NON-SURGICAL TREATMENT OPTIONS FOR PROLAPSE
- Pelvic muscle exercises (PME)
- Also known as Kegel’s exercises, they strengthen the support of the pelvic organs and are most commonly used to treat stress urinary incontinence. PME techniques are also useful in prolapse prevention. Once the symptoms of prolapse are severe, however, these exercises are of little benefit. Animation 1, Animation 2. Patient educational leaflet on Pelvic Floor Exercises.
- A device worn in the vagina like a diaphragm. Pessaries are used to support the vagina, bladder, rectum and uterus as necessary. They come in a variety of shapes and sizes, so a doctor or nurse must fit them. Click here for a picture and animation of the various pessaries that are available.
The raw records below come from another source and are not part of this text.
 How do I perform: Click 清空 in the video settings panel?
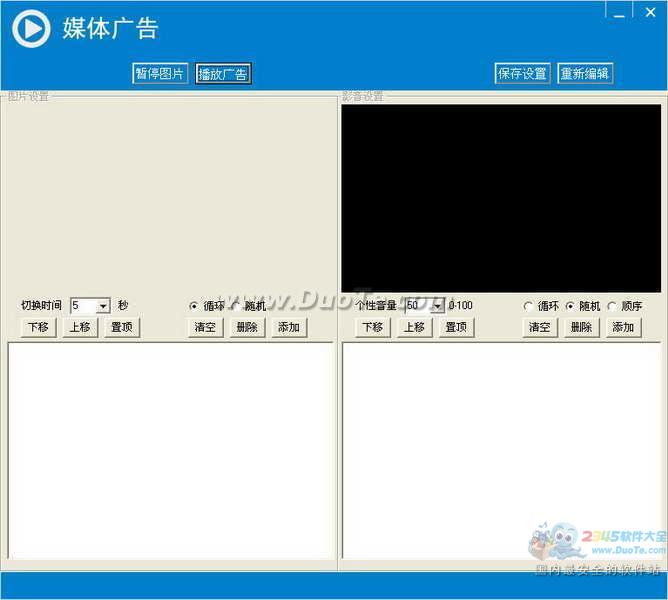coord(539,327)
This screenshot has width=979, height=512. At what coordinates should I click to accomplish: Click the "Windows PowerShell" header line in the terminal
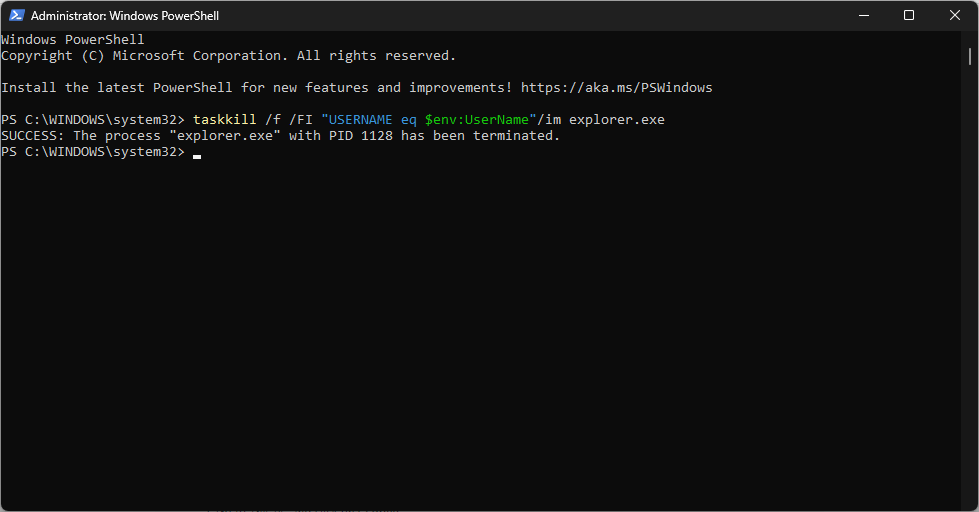coord(72,40)
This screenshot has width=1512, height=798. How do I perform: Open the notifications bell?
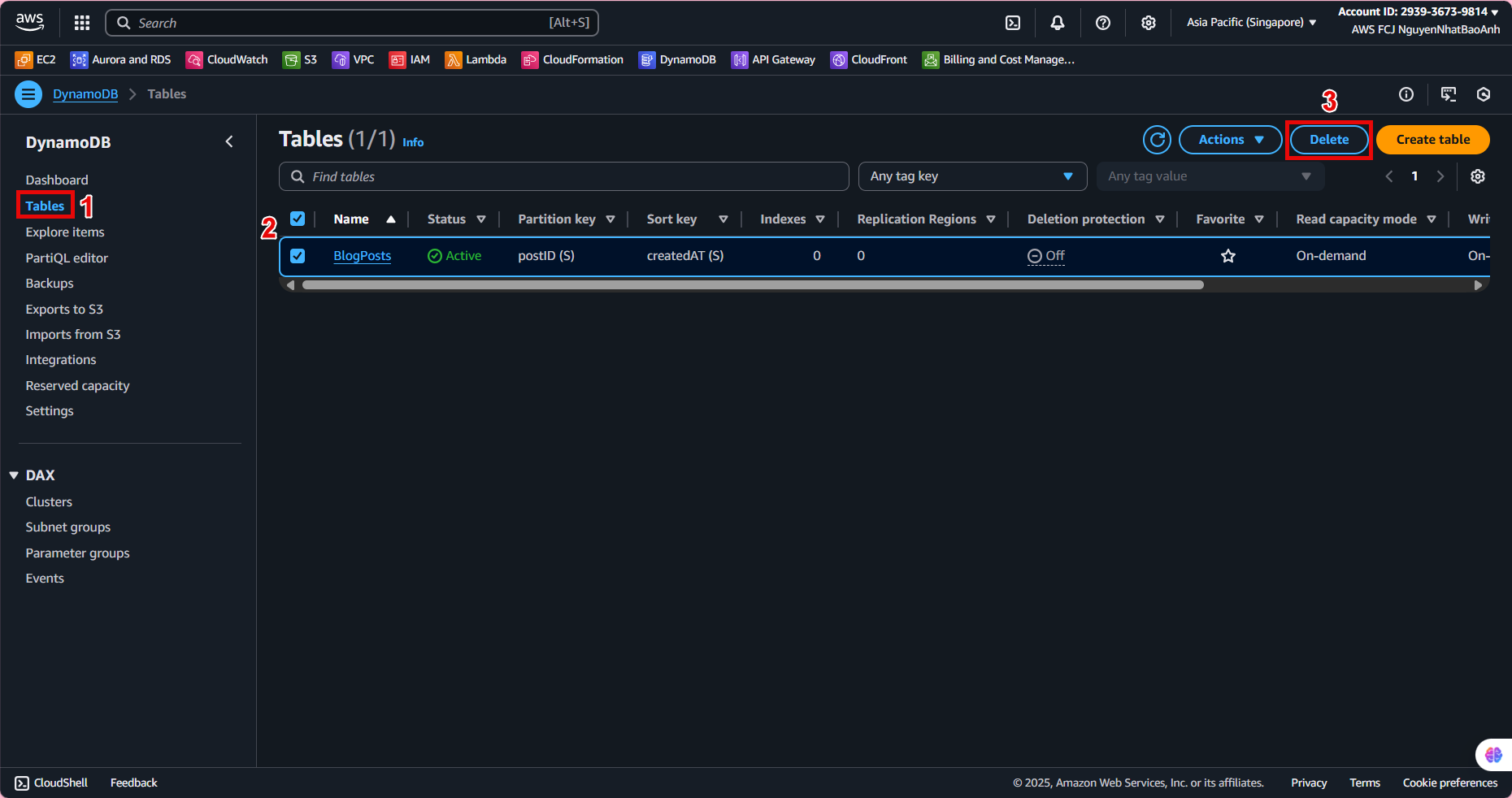click(x=1058, y=23)
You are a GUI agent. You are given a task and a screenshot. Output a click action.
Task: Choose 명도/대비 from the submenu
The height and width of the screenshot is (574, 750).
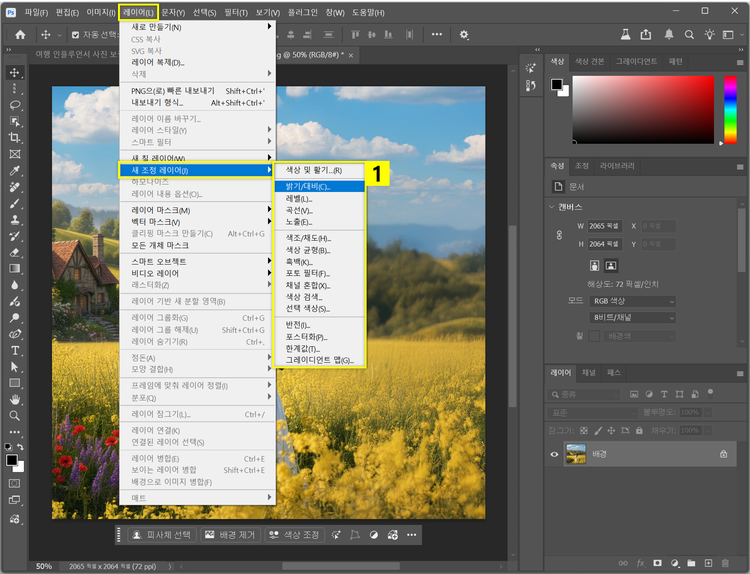308,186
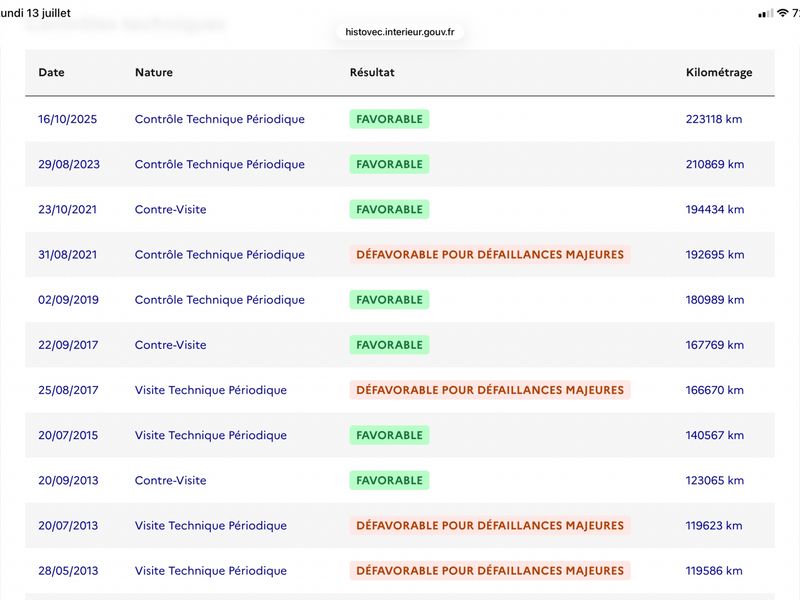Tap the Wi-Fi status icon
Image resolution: width=800 pixels, height=600 pixels.
[x=783, y=13]
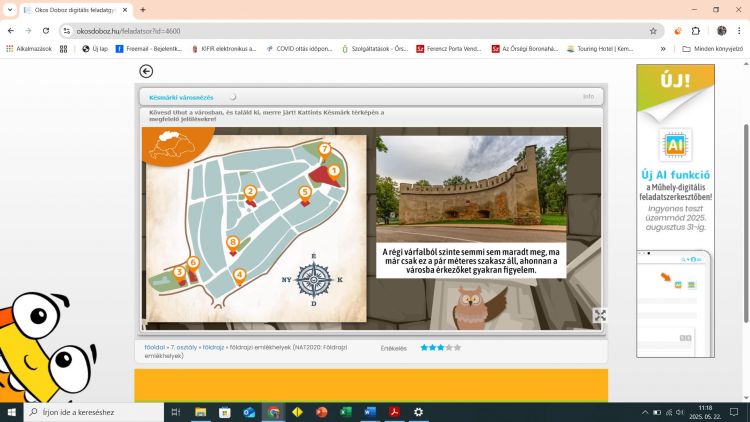Open a new browser tab
Screen dimensions: 750x422
[143, 9]
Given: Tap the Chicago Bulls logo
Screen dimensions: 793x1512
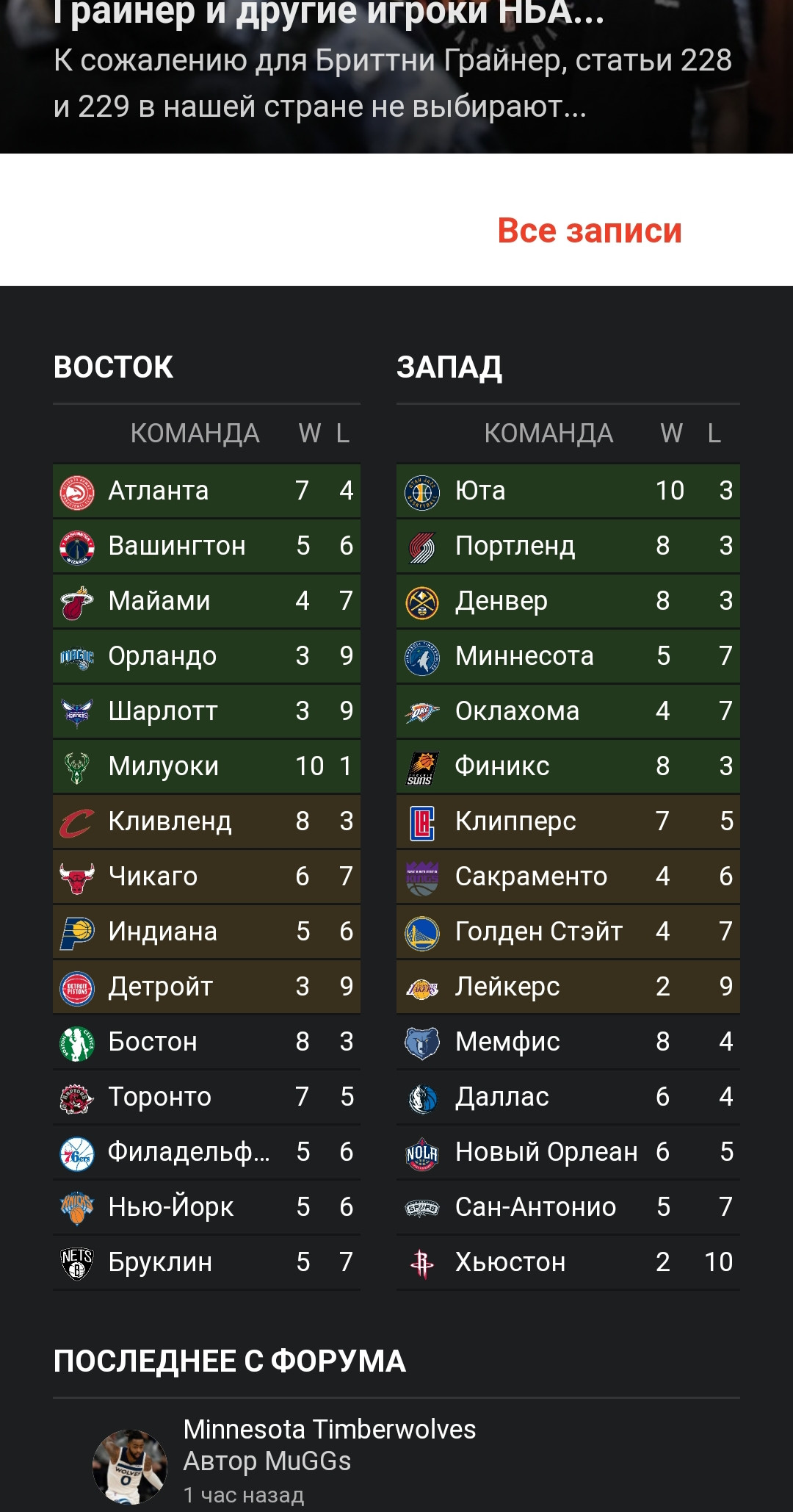Looking at the screenshot, I should (77, 877).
NON-SURGICAL TREATMENT OPTONS FOR URINARY INCONTINENCE
- Pelvic Muscle Exercises (PME)
- Also known as Kegel exercises, PME techniques are an effective treatment option for stress incontinence. Most women require guidance from a medical professional to learn how to contract the pelvic floor muscles correctly. For specific instructions on how to do these exercises CLICK HERE.
- This term refers to a variety of techniques that teach patients bladder and pelvic muscle control by giving positive feedback when the patient performs the desired action. This feedback can be from an electronic device or directly from health professional.
- Bladder Training
- This treatment for urge incontinence involves teaching a patient to urinate according to a timetable rather than an urge to do so. Gradually, the scheduled time between trips to the bathroom is increased as the patient’s bladder control improves. CLICK HERE for a copy of the instruction sheet we use to help with bladder training.
- The Bladder Diet
- This is a list of dietary irritants to the bladder. Avoiding the items on this list can greatly improve such bladder symptoms as frequency and urgency. For a copy of the bladder diet CLICK HERE.
- There are a number of drugs that are used in the treatment of urge incontinence.
Commonly prescribed drugs are Detrol, Ditropan XL, Sanctura, Vesicare, Enablex, and Toviaz. There is even an over the counter version of Ditropan, called the Oxytrol Patch. A new medication is also available, called Myrbetrig.
Incontinence Dish Pessary
Several types of pessaries are available that are designed specifically for the treatment of stress incontinence. These are especially useful for women who leak urine during specific activities such as exercise.
Pelvic Floor Electrical Stimulation (PFES)
Vaginal or anal probes that deliver electrical current to the pelvic floor may be useful in the treatment of urge and mixed incontinence.